In contrast, if I were with my friends, I would say goodbye completely differently. I might say, “See you” or “Catch you later,” or even just “Later.” I might use slang and say “Later, bro.” I would never speak like this to a powerful person.
If I were telling a story in a courtroom, I would narrate it very differently than if I were in a bar. I would use formal transition words like “First,” “After that,” and “Finally” even when speaking. However, if I were telling a story to my friends in a bar, I would probably just say “What happened was…,” “and then,” “and then,” “and then.”
In a courtroom, I would pronounce all the syllables in the words I was using. For example, I would say “I saw them coming into the room” instead of “I saw them comin’ in.” In a courtroom, I would not use slang, and I would be careful about swearing (using bad words). In contrast, in a bar with my friends, I would relax these rules and speak however I wanted to.
My body language would also change. To show my respect to someone, I would stand up straight, keep my knees and arms against my body. I would look them in the eye. I would nod to show that I was listening. With my friends, however, I might slump or slouch.
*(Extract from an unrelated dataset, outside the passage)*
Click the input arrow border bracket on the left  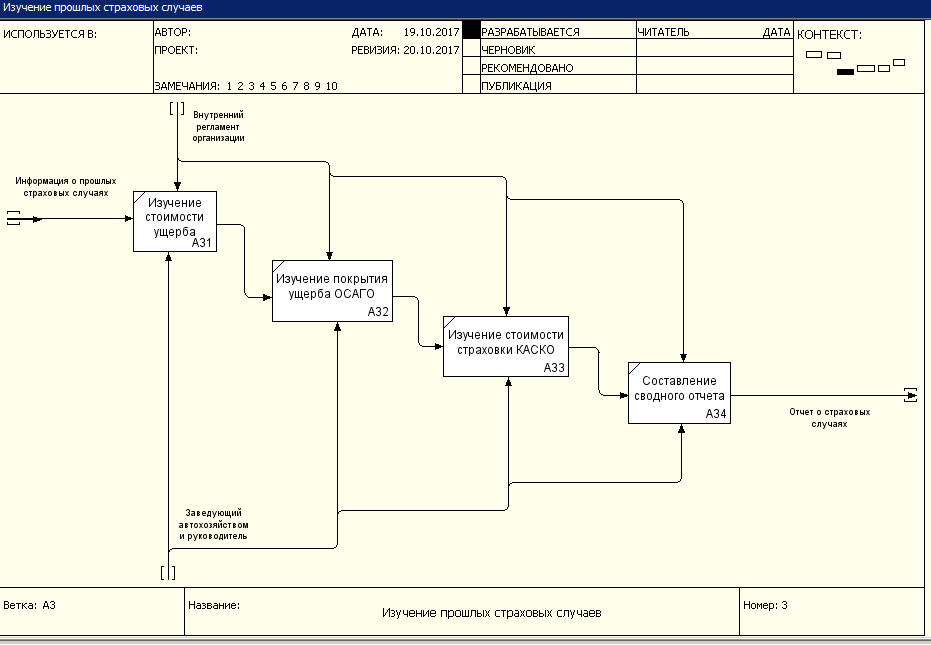(x=13, y=218)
I might put my elbows on the table. I would hold my arms and legs however I wanted.
In short, people often mistakenly think that anything goes when they’re speaking English. It doesn’t. Native speakers constantly adjust their verbal and non-verbal communication to reflect the formality of the situation and the age, power, or closeness of the person with whom they are speaking. Check it out. I’m sure you’ll start picking up on how we show politeness, the closer you pay attention.